**Task goal:** In the passage on AAV capsid design below, list every factor that the proposed candidate selection strategy integrates to prioritize variants.

**Supplied passage:**
Start of Block

🤖 AI Summary
This work addresses the challenge of adeno-associated virus (AAV) capsid design for gene therapy, which is hindered by the vast sequence space and limited experimental screening capacity. The authors propose a novel approach that integrates reinforcement learning with protein language models, leveraging pretraining, fine-tuning on experimental data, and a reward mechanism to guide sequence generation. This strategy simultaneously overcomes the constraints of training data distribution while balancing functional viability and sequence novelty. The method substantially outperforms baseline approaches relying solely on fine-tuning and introduces a candidate ranking scheme that incorporates multidimensional biophysical properties, thereby significantly enhancing the efficiency of discovering high-potential AAV capsids.
📝 Abstract
Adeno-associated viral (AAV) vectors are widely used delivery platforms in gene therapy, and the design of improved capsids is key to expanding their therapeutic potential. A central challenge in AAV bioengineering, as in protein design more broadly, is the vast sequence design space relative to the scale of feasible experimental screening. Machine-guided generative approaches provide a powerful means of navigating this landscape and proposing novel protein sequences that satisfy functional constraints. Here, we develop a generative design framework based on protein language models and reinforcement learning to generate highly novel yet functionally plausible AAV capsids. A pretrained model was fine-tuned on experimentally validated capsid sequences to learn patterns associated with viability. Reinforcement learning was then used to guide sequence generation, with a reward function that jointly promoted predicted viability and sequence novelty, thereby enabling exploration beyond regions represented in the training data. Comparative analyses showed that fine-tuning alone produces sequences with high predicted viability but remains biased toward the training distribution, whereas reinforcement learining-guided generation reaches more distant regions of sequence space while maintaining high predicted viability. Finally, we propose a candidate selection strategy that integrates predicted viability, sequence novelty, and biophysical properties to prioritize variants for downstream evaluation. This work establishes a framework for the generative exploration of protein sequence space and advances the application of generative protein language models to AAV bioengineering.

End of Block

**Material supplied:**
Start of Block

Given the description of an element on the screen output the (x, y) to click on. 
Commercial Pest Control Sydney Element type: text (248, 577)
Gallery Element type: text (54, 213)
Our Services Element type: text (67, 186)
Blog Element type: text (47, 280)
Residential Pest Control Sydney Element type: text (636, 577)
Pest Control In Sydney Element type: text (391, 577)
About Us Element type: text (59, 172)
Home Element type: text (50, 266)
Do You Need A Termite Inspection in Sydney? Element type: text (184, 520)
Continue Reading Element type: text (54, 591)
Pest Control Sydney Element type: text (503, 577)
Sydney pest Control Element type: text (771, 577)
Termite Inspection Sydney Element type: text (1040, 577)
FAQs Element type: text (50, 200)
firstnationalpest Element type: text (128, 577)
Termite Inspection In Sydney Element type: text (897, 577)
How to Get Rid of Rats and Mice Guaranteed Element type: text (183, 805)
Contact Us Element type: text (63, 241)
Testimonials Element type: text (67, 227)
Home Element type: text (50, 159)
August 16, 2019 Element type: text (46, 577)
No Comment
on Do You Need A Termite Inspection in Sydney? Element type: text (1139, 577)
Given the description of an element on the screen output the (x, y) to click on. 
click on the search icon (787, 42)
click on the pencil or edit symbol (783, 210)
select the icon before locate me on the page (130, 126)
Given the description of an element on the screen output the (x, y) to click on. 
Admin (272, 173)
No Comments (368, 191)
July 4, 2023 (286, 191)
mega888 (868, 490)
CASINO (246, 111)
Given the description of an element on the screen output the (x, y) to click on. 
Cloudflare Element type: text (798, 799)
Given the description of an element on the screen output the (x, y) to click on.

End of Block

**Solution to this exercise:** Predicted viability, sequence novelty, and biophysical properties.